=== Begin Enclosure ===

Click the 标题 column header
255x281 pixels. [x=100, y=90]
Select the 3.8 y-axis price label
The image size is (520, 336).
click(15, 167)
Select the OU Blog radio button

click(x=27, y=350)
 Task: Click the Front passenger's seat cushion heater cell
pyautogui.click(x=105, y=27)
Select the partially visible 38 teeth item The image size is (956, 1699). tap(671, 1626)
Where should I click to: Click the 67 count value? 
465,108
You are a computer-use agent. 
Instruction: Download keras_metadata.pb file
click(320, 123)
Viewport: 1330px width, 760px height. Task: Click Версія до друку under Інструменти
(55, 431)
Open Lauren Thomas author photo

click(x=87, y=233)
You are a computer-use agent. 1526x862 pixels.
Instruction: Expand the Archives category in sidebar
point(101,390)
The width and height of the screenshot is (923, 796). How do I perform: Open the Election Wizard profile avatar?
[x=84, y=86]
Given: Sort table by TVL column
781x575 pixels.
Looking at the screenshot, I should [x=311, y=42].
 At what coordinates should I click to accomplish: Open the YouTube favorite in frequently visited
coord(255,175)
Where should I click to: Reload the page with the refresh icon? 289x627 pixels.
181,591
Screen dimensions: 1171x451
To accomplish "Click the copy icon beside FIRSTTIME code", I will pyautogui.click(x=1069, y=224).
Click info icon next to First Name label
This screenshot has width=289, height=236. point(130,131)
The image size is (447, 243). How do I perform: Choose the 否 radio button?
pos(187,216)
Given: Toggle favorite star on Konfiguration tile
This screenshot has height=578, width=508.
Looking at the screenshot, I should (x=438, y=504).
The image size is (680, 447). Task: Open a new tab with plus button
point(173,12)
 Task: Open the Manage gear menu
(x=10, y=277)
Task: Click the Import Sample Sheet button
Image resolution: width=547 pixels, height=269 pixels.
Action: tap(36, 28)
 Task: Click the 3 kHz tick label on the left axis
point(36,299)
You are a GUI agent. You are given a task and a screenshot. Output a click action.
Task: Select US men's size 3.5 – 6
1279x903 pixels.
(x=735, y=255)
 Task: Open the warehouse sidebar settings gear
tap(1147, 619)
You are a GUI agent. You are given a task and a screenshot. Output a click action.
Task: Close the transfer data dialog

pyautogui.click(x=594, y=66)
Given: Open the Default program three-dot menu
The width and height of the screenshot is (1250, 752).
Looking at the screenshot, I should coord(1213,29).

=== End Enclosure ===

(WORK TO COMPLETE)
Your job is to give the data above again exactly, in full.

(RESPONSE BOX)
Click the 标题 column header
255x281 pixels. [x=100, y=90]
Select the 3.8 y-axis price label
The image size is (520, 336).
click(15, 167)
Select the OU Blog radio button

click(x=27, y=350)
 Task: Click the Front passenger's seat cushion heater cell
pyautogui.click(x=105, y=27)
Select the partially visible 38 teeth item The image size is (956, 1699). tap(671, 1626)
Where should I click to: Click the 67 count value? 
465,108
You are a computer-use agent. 
Instruction: Download keras_metadata.pb file
click(320, 123)
Viewport: 1330px width, 760px height. Task: Click Версія до друку under Інструменти
(55, 431)
Open Lauren Thomas author photo

click(x=87, y=233)
You are a computer-use agent. 1526x862 pixels.
Instruction: Expand the Archives category in sidebar
point(101,390)
The width and height of the screenshot is (923, 796). How do I perform: Open the Election Wizard profile avatar?
[x=84, y=86]
Given: Sort table by TVL column
781x575 pixels.
Looking at the screenshot, I should [x=311, y=42].
 At what coordinates should I click to accomplish: Open the YouTube favorite in frequently visited
coord(255,175)
Where should I click to: Reload the page with the refresh icon? 289x627 pixels.
181,591
Screen dimensions: 1171x451
To accomplish "Click the copy icon beside FIRSTTIME code", I will pyautogui.click(x=1069, y=224).
Click info icon next to First Name label
This screenshot has width=289, height=236. point(130,131)
The image size is (447, 243). How do I perform: Choose the 否 radio button?
pos(187,216)
Given: Toggle favorite star on Konfiguration tile
This screenshot has height=578, width=508.
Looking at the screenshot, I should (x=438, y=504).
The image size is (680, 447). Task: Open a new tab with plus button
point(173,12)
 Task: Open the Manage gear menu
(x=10, y=277)
Task: Click the Import Sample Sheet button
Image resolution: width=547 pixels, height=269 pixels.
Action: tap(36, 28)
 Task: Click the 3 kHz tick label on the left axis
point(36,299)
You are a GUI agent. You are given a task and a screenshot. Output a click action.
Task: Select US men's size 3.5 – 6
1279x903 pixels.
(x=735, y=255)
 Task: Open the warehouse sidebar settings gear
tap(1147, 619)
You are a GUI agent. You are given a task and a screenshot. Output a click action.
Task: Close the transfer data dialog

pyautogui.click(x=594, y=66)
Given: Open the Default program three-dot menu
The width and height of the screenshot is (1250, 752).
Looking at the screenshot, I should coord(1213,29).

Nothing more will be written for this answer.